● Task details
From the entries below, reproduce exactly the line containing "The height and", the line containing "The width and height of the screenshot is (500, 579).", and every line in between, with nothing added.

____ Input material

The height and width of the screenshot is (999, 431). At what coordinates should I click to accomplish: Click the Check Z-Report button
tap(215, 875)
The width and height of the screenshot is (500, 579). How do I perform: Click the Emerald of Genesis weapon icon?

________
____ Input material

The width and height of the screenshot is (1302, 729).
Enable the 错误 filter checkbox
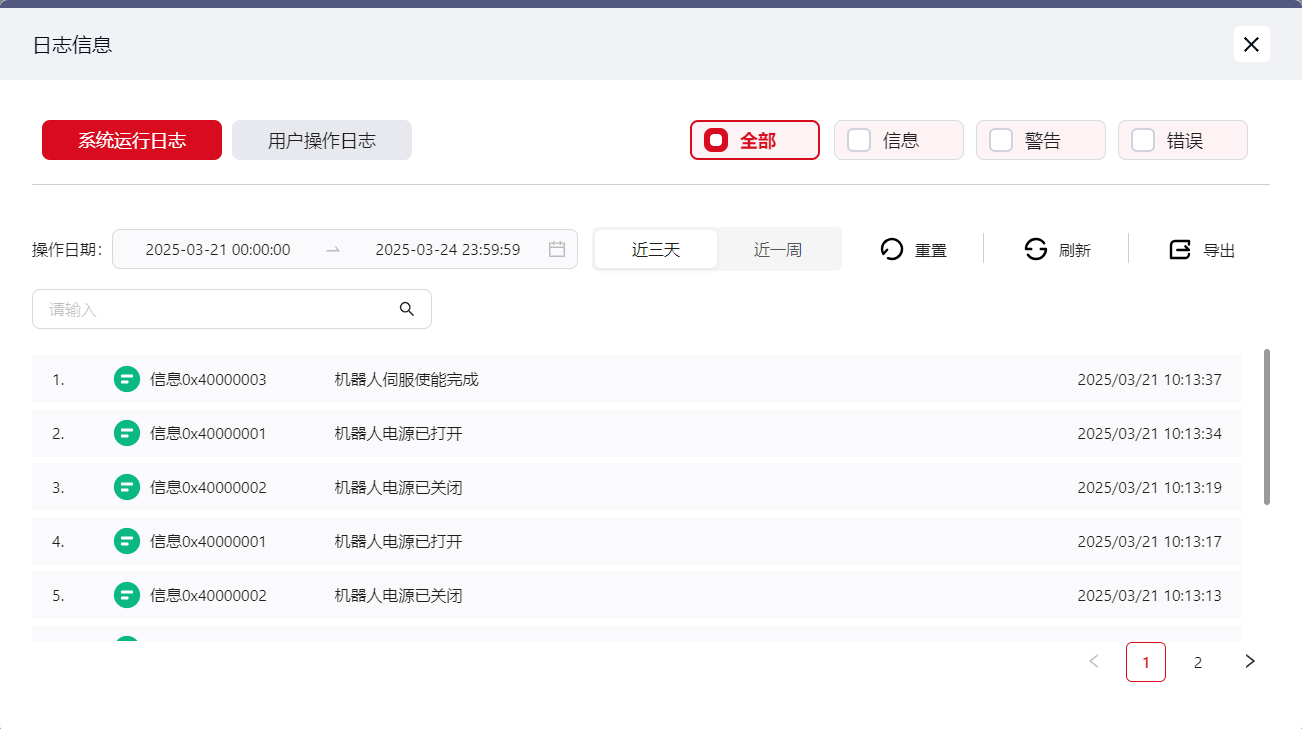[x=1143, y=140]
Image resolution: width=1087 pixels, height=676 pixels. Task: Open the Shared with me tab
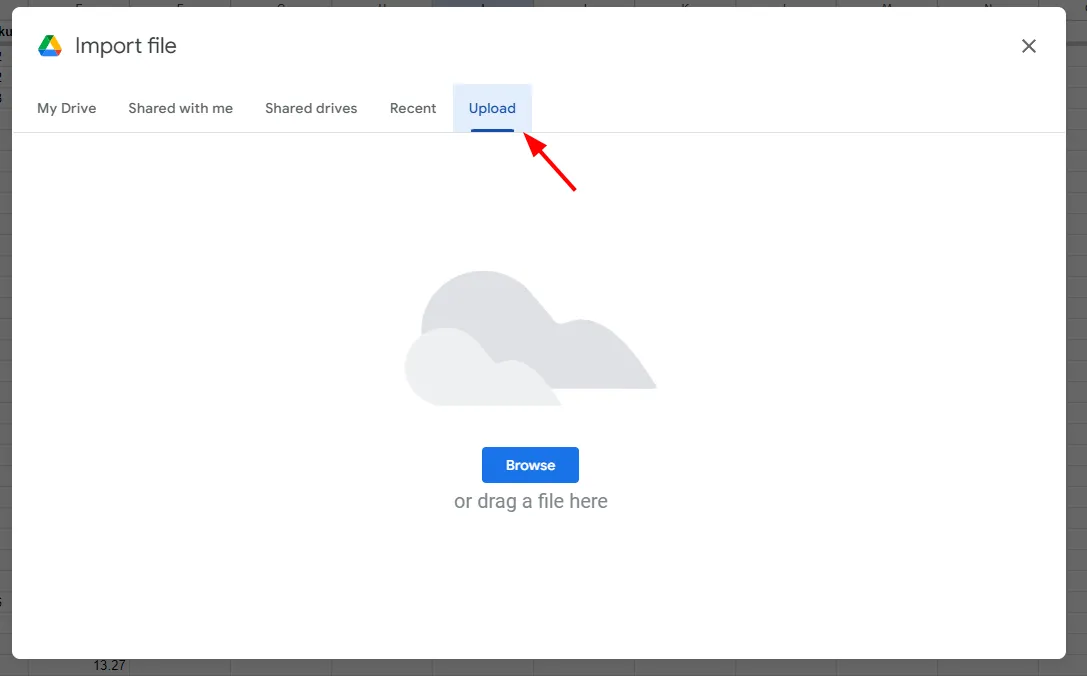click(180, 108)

________

● Response to the task
The height and width of the screenshot is (999, 431). At what coordinates should I click to accomplish: Click the Check Z-Report button
tap(215, 875)
The width and height of the screenshot is (500, 579). How do I perform: Click the Emerald of Genesis weapon icon?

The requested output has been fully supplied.